2. El hijo pródigo (Lc 15, 11-32). Debiéramos llamarla parábola del padre misericordioso y de sus dos hijos llamados a la conversión y reconciliación. El centro de la parábola es el padre. El milagro no consiste en el arrepentimiento del hijo menor, sino en la manifiesta ternura del padre que es capaz de perdonar y acoger de nuevo a su hijo. Lo extraordinario es la ternura de Dios que anula el pecado del hombre y, al mismo tiempo, es una ternura misericordiosa que nos revela la profundidad del pecado: el hijo se había negado a dejarse amar y había huido del amor para obrar por su cuenta. El hijo mayor se irritó: tiene también necesidad de conversión y reconciliación tanto o más que el hijo menor. Y una vez más el padre toma la iniciativa y habla al mayor con ternura y comprensión. El hijo mayor no sabe apreciar el don de ser hijo, no sabe amar. La parábola presenta la manifiesta ternura de Dios que puede resucitar a los hijos si se abren a ella y se hacen capaces de ternura el uno al otro. Es una invitación a eliminar el espíritu de revancha, de rivalidad, y entrar en el espíritu de respeto y de fraternidad abierta siempre al perdón.

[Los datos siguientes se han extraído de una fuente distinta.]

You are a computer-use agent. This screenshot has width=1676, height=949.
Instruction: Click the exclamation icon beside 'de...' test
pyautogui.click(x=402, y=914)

3. El fariseo y el publicano (Lc 18, 9-14). Dos personajes en contraposición, el publicano y el fariseo, que representan dos posiciones extremas: el observante de la Ley y separado de todos los demás, que se siente en pureza legal, y el recaudador de impuestos considerado por sus paisanos como un explotador y colaborador de los romanos. La parábola intenta desenmascarar el egoísmo sin medida y, por tanto, las apariencias; desenmascara una concepción de la religión con apariencias de piedad, de oración. Dios no puede ser tapadera o instrumento de quien considera que no hay que pedirle nada; el referente del fariseo no es Dios, es él mismo. El publicano, en cambio, se mantiene lejos de Dios, de rodillas, callado y, sin levantar la cabeza, suplica. Es la plegaria de un pobre que se entrega y pone la vida en manos de Dios; formula el estado en que se reconoce como un pobre pecador. Y Dios le reconoce y recibe misericordia.
Os invito a no quedarnos en la simple lectura de esta reflexión en voz alta. Sintamos la llamada a realizar la revolución de la ternura que Jesús comenzó. Esta no se puede hacer sin acoger en nuestra vida el amor y la ternura de Dios. Quizá podamos elegir de estas tres parábolas aquel personaje en el que en estos momentos de nuestra vida nos sintamos más identificados, sabiendo que, estemos como estemos, el Señor nos reconoce, nos ama y hace bajar su ternura llena de amor sobre nosotros para cambiarnos el corazón.